Monde
Un ancien ouvrier de Fukushima consacre sa vie aux animaux oubliés de la catastrophe
Dans la zone évacuée de Namie, un homme a transformé son existence en un refuge pour les compagnons abandonnés lors de la crise nucléaire de 2011. Son engagement, né d’un profond sentiment de responsabilité, dure depuis quinze ans.
Au cœur des paysages silencieux de l’ancienne zone d’évacuation de Fukushima, une activité persiste contre toute attente. Toru Akama, un ancien employé de la centrale accidentée, consacre désormais ses journées à une mission singulière. Il offre asile et soins à des dizaines de chats et de chiens, ultimes rescapés des familles contraintes de fuir précipitamment il y a quinze ans. Pour cet homme de 63 ans, cette action relève d’une forme de devoir moral, directement lié à son passé professionnel sur le site aujourd’hui dévasté.
L’évacuation massive des populations, ordonnée dans la confusion après le séisme, le tsunami et l’accident nucléaire, a laissé derrière elle une population animale désemparée. L’image des propriétaires embarquant à bord de cars, sans pouvoir emmener leurs compagnons, reste gravée dans sa mémoire. Face à cette détresse, il a choisi d’agir, recueillant d’abord quelques bêtes avant que leur nombre ne grandisse. Au fil des années, il a permis à plus d’un millier d’animaux de retrouver un foyer, tout en continuant d’en héberger une cinquantaine.
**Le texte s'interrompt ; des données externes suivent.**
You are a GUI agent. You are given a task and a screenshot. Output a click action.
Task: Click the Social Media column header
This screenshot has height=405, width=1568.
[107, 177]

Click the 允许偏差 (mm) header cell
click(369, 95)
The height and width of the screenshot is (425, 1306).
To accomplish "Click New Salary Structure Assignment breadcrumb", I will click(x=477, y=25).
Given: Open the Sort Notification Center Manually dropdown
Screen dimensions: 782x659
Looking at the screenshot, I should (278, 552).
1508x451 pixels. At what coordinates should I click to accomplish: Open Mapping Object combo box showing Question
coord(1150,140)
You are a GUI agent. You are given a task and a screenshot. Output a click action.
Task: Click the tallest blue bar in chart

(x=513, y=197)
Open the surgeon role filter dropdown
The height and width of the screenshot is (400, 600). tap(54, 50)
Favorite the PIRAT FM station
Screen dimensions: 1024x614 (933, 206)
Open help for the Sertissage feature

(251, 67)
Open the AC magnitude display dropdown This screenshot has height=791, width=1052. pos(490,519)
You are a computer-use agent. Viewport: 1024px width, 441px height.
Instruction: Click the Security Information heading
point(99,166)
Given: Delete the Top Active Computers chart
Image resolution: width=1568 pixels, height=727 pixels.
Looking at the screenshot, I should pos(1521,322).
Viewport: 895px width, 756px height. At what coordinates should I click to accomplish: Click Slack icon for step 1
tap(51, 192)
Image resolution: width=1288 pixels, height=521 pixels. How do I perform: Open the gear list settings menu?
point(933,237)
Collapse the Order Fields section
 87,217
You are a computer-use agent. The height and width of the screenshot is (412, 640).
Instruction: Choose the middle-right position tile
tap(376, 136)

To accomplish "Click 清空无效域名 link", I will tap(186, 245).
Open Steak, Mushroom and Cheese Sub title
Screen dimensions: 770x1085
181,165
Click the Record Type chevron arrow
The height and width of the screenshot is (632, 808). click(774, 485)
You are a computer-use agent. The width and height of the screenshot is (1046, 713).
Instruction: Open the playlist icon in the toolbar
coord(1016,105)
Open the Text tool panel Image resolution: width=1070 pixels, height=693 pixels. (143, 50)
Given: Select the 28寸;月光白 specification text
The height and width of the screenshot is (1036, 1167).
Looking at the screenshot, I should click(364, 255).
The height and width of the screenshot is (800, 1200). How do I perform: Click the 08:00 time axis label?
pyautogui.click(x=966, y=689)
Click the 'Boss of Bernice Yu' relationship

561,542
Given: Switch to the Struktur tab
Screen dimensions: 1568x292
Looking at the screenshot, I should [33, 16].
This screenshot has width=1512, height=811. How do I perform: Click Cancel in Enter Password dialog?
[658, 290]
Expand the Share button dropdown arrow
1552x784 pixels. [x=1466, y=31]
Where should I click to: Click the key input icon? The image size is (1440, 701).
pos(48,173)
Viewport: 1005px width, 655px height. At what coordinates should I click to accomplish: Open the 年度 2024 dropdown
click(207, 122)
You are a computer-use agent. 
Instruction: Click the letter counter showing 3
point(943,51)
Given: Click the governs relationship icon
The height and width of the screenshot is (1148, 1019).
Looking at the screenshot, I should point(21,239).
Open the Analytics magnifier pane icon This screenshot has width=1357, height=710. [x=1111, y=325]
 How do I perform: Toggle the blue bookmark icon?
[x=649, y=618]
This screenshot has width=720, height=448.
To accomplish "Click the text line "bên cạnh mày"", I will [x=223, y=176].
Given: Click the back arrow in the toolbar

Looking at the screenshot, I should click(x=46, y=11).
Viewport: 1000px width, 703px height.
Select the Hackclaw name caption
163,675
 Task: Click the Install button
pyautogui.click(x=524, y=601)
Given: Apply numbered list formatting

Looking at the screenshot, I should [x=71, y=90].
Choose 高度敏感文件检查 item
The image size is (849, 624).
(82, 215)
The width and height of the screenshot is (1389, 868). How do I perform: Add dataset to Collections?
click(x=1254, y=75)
Son engagement est total et exigeant. Les journées s’enchaînent, rythmées par les soins, les distributions de nourriture et les promenades. Il a même renoncé à son entreprise pour se consacrer entièrement à cette tâche, finançant l’essentiel des dépenses avec les indemnités perçues après la catastrophe. Une petite nécropole, érigée dans l’enceinte de son refuge, témoigne du lien indéfectible qui l’unit à ses protégés et de la tristesse des disparitions.
Interrogé sur les motivations d’un tel sacrifice, Toru Akama évoque un sentiment de responsabilité collective. Il estime que les animaux, membres à part entière des familles dispersées, n’auraient jamais dû subir les conséquences de la tragédie. Cette conviction, doublée d’une certaine colère face à l’abandon, constitue le moteur de son action quotidienne. Il reconnaît cependant que l’avenir de son refuge l’inquiète, espérant pouvoir transmettre un jour ce flambeau à une nouvelle génération de bienfaiteurs. Pour l’heure, il poursuit sa route, porté par la certitude que son labeur a un sens.